If you are an ethnomusicologist on a quest to study a particular style of music you deep-dive. But every deep-dive demands that you must stay down deep and not need to come up for air for a very long time because the treasures are almost always buried at the bottom and it is never easy to get them to the surface. No one knows this better than Eve A. Ma, an ethnomusicologist and film-maker, who has the passion for and the knowledge of Afro-Peruvian music in spades. And she has completed two remarkable projects – a short documentary and a longer music disc – to prove this.
Both Masters of Rhythm a DVD and Cajón is King may not necessarily be available as a package, but each is a boon companion to the other as the repertoire available on each is somewhat different. More importantly the aural-visual experience is more complete there is the prospect of listening to the masters speak, which is something that enriches the overall experience of both DVD and CD. After all, what could be richer than catching a glimpse of and experiencing at least one part of Afro-Peruvian history firsthand; listening to anecdotes from Freddy ‘Huevito’ Lobatón, Lalo Izquierdo and Juan Medrano ‘Cotito’ about how they lived their craft en route to becoming grand masters at their respective games?
But here’s where things begin to unravel for both DVD and CD. Any project relating to an art form with multiple layers of meaning, with a tradition that goes back centuries and features a long line of great practitioners must come with a contextual narrative, copious illustrations and photographs, and – most important of all – for the uninitiated listener (and the cognoscenti) to discern the multitudinous riches of it all beginning from multiple points of departure (Europe and Africa) to an exotic destination (Peru) a virtual road-map is essential. Even David Byrne’s magnificent 1989 film Ile Aiyé (The House of Life) failed to deliver as well as it appeared with no booklet notes too.
But here are two instances where the producers delivered: Rykodisc’s The Discoteca Collection – Missão De Pesquisas Folclóricas and L. H. Corrêa de Azevedo: Music of Ceará and Minas Gerais. Both were shepherded by Dr. Fredric Lieberman and both were produced by Mickey Hart and Alan Jabour. More recently there was an iconic project from the prodigious Welsh percussionist and pedagogue and onetime keyboards player for Boy George, Dr. Amanda Villepastour. This latter one the disc Ilú keké – Transmisión en la eritá meta, which is also companion piece for her brilliant book Ancient Text Messages of the Yorúbá Bàtá Drum – Cracking the Code. Still, Masters of Rhythm and Cajón is King by Eve A. Ma – even without the de rigueur booklet essay and annotated bibliography and discography – is absolutely nothing to sneer at.
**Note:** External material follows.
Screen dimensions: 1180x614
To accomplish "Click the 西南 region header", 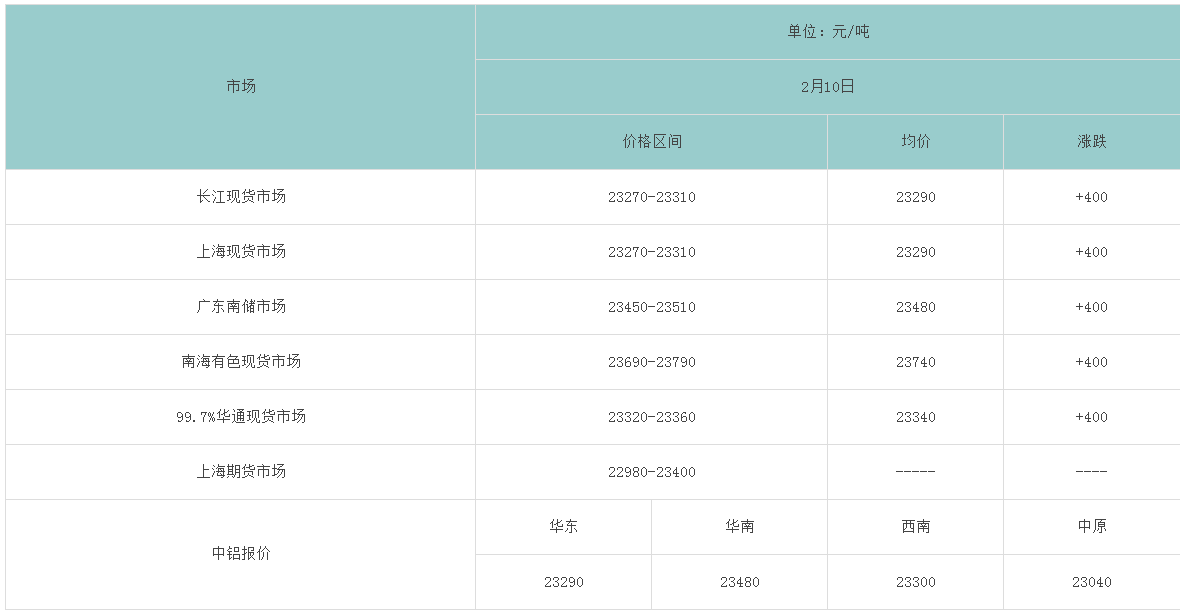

The DVD features extraordinary footage of the three cajón masters, Freddy ‘Huevito’ Lobatón, Lalo Izquierdo and Juan Medrano ‘Cotito’ supported by guitarist Coco Linares. They discuss – always with great humour – how the music was passed on to them, how they took their first tentative steps as percussionists who had inherited the code to communicate not just with members of the Afro-Peruvian musical community, but with the community at large. Eve A. Ma always knows what to ask and has an exquisite sense of timing. She lets the musicians speak, sing, dance and strut their stuff with abandon. The editing is smart and best of all the music is utterly memorable.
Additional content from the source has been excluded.